EXERCISE GOAL — Whenever a line in the data below includes the string "nous", copy it out.

AVAILABLE DATA —
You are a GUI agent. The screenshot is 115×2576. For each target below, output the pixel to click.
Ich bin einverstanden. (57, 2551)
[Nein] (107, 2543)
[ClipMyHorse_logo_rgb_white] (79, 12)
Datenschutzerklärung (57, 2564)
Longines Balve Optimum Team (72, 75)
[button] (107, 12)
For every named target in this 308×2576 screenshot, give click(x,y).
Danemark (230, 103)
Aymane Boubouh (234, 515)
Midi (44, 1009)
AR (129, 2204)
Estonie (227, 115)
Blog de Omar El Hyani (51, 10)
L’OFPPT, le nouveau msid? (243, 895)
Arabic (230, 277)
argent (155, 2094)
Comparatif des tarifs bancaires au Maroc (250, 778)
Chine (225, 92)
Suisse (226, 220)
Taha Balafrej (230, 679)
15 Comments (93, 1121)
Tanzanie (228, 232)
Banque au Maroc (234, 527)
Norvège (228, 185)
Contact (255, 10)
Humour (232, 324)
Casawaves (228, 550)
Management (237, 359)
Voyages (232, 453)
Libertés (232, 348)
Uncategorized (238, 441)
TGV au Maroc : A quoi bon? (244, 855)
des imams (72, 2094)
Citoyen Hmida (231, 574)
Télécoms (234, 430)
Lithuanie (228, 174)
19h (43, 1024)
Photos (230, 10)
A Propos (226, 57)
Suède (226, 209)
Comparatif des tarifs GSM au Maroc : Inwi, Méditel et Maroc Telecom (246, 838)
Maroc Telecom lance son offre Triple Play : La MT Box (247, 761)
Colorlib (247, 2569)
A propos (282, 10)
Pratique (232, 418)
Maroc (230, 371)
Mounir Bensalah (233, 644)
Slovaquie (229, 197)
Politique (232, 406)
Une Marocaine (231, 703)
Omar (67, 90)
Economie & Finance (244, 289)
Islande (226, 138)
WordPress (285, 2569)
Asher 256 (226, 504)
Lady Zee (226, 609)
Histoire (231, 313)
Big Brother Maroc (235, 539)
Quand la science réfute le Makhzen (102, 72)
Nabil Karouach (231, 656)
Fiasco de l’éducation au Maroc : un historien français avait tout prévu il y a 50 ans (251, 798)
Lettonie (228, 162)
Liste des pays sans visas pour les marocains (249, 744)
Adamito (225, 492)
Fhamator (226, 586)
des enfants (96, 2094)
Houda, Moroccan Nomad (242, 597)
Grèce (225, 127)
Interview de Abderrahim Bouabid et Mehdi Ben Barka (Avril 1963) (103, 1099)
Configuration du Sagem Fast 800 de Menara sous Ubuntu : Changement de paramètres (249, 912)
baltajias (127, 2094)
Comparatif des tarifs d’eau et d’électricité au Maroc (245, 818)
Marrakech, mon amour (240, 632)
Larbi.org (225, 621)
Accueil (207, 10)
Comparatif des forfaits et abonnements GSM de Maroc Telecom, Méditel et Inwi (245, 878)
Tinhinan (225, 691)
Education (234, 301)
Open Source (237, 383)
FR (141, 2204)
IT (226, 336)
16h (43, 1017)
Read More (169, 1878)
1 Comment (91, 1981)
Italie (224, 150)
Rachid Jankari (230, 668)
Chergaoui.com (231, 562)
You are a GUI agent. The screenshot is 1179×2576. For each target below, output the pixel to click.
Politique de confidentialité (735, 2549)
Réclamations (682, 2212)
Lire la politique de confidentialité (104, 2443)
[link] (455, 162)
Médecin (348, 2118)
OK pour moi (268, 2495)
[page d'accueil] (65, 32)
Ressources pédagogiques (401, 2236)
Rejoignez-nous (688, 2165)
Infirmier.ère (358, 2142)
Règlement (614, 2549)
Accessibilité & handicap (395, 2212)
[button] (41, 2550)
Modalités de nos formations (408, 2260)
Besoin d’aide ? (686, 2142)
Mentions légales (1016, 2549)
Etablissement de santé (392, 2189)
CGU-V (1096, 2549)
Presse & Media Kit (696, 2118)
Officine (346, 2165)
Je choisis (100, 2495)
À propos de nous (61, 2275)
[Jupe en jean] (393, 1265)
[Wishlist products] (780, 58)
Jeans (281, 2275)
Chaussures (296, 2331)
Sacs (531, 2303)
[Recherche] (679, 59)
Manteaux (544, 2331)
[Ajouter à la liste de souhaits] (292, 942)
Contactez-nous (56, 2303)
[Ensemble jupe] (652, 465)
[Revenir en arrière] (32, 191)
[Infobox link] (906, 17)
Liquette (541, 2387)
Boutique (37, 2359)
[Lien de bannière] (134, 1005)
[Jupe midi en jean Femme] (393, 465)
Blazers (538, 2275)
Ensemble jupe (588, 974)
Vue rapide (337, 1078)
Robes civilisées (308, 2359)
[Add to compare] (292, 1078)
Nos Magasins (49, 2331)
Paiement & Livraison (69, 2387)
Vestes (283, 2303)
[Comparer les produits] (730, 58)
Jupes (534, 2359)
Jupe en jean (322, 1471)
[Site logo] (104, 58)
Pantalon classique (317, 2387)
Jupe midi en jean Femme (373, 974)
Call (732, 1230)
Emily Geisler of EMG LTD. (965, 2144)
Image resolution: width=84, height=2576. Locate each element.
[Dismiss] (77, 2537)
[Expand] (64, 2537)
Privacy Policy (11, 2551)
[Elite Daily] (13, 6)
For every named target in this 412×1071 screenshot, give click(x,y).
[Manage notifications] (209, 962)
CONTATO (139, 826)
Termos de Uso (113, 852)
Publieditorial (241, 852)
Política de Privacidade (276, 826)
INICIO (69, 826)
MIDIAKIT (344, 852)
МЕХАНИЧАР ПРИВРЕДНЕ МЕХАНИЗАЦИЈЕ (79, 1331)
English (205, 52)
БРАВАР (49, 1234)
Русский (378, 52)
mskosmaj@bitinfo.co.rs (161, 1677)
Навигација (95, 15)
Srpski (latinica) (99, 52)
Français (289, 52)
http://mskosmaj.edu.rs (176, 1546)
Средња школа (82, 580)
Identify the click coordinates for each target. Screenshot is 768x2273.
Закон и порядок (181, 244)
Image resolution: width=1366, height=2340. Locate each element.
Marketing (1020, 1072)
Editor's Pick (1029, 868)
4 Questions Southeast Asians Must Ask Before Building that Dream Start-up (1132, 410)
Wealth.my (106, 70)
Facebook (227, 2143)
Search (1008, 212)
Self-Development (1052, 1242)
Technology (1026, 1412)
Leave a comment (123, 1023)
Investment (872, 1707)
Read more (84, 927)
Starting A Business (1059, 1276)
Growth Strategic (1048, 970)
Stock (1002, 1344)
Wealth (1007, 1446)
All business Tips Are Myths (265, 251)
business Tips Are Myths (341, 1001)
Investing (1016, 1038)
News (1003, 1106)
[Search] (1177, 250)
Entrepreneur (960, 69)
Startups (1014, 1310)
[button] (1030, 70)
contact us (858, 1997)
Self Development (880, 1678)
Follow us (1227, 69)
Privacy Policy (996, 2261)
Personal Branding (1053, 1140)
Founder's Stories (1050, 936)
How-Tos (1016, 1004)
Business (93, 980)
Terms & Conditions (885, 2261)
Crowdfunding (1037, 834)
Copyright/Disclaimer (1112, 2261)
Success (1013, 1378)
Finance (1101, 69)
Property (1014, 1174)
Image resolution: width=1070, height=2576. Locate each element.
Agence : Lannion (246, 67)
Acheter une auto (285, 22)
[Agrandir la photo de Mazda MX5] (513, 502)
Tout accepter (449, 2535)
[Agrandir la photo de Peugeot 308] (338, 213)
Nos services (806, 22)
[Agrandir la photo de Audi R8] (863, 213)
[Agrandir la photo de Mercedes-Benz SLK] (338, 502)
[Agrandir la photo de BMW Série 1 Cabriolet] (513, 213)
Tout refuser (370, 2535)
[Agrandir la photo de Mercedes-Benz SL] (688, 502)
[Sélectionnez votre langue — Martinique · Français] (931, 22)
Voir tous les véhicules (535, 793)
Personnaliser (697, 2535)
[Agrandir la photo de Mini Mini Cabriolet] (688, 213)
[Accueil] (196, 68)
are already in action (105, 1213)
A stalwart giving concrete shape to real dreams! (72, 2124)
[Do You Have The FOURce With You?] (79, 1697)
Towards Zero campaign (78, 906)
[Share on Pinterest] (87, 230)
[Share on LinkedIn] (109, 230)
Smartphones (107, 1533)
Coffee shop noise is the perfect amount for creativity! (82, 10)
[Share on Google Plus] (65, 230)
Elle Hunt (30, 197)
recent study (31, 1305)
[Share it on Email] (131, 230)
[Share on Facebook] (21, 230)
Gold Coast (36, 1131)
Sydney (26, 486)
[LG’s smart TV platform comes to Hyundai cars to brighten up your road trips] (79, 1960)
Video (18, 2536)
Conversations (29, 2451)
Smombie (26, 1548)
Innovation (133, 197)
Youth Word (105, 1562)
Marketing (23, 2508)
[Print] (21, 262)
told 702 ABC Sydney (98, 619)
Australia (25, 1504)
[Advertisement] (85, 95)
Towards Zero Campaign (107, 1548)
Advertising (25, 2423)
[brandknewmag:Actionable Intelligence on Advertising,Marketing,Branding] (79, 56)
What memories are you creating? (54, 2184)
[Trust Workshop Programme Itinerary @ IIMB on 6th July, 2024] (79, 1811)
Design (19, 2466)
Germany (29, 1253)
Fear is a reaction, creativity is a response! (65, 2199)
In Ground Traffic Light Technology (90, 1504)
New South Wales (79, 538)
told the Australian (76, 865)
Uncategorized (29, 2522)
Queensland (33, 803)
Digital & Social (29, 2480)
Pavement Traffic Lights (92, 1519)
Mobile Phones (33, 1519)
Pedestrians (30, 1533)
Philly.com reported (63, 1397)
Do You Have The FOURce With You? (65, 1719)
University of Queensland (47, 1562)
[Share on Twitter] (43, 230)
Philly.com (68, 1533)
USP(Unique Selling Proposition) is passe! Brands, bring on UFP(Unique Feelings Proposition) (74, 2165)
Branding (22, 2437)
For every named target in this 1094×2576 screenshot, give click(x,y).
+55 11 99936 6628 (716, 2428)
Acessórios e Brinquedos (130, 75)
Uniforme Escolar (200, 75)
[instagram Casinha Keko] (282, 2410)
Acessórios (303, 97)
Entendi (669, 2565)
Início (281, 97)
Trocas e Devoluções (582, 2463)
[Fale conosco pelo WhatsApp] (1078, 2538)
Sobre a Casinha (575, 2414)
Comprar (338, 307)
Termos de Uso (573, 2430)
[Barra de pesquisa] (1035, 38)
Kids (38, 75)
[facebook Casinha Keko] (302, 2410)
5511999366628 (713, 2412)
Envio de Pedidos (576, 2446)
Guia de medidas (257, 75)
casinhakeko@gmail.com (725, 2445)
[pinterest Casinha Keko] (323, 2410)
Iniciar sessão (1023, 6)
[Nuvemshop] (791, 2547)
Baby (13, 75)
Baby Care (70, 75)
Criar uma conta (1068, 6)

YOUR RESPONSE —
Rejoignez-nous (688, 2165)
À propos de nous (61, 2275)
Contactez-nous (56, 2303)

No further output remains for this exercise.